The removal came in a package of amendments taken up by the Senate Committee on Human Services during a work session. The amendments' passage means cities and counties likely won't win permission to adopt so-called "rent stabilization" policies that limit what landlords can charge. Legislators had heard from hundreds of renters, advocates, and landlords embroiled in the heated debate over the state's soaring rent costs. 

Interesting to see who the "winners" and "losers" are according to the press, activists and popular, albeit uninformed opinion.  

"Rent Stabilization" is a euphanism for rent control which caps a rental housing owner's income.  No one should be fooled by the name switcheroo.  There are other forms of "rent stabilization" that make doing business more difficult and expensive and interferes with productivity and raises prices.

The vote diminished the hopes of activists and advocacy groups who'd seen their caused championed by House Speaker Tina Kotek in this year's legislative session, but could not find much muscular support in the House Senate.

Both Holland and Black still see promise in the bill that's now before the full senate.
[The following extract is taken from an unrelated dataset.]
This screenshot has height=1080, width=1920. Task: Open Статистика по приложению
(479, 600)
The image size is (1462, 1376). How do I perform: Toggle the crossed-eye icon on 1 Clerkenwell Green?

It would prevent landlords from issuing no-cause evictions to tenants who are at least nine months into a month-to-month tenancy (a more lenient standard than six months, which had been in the bill), instead only allowing eviction for a set of "just" causes. The bill would also prevent no-cause evictions within 60 days if a tenant asked for necessary repairs, and prevent a landlord from raising the rents on a tenant more than once every 12 months, among other things. 

Those are wins, Black says, but they won't allow the City of Portland to create a policy for limiting rental increases within the city, which local leaders had pushed for and had been one of PTU's main goals of the session.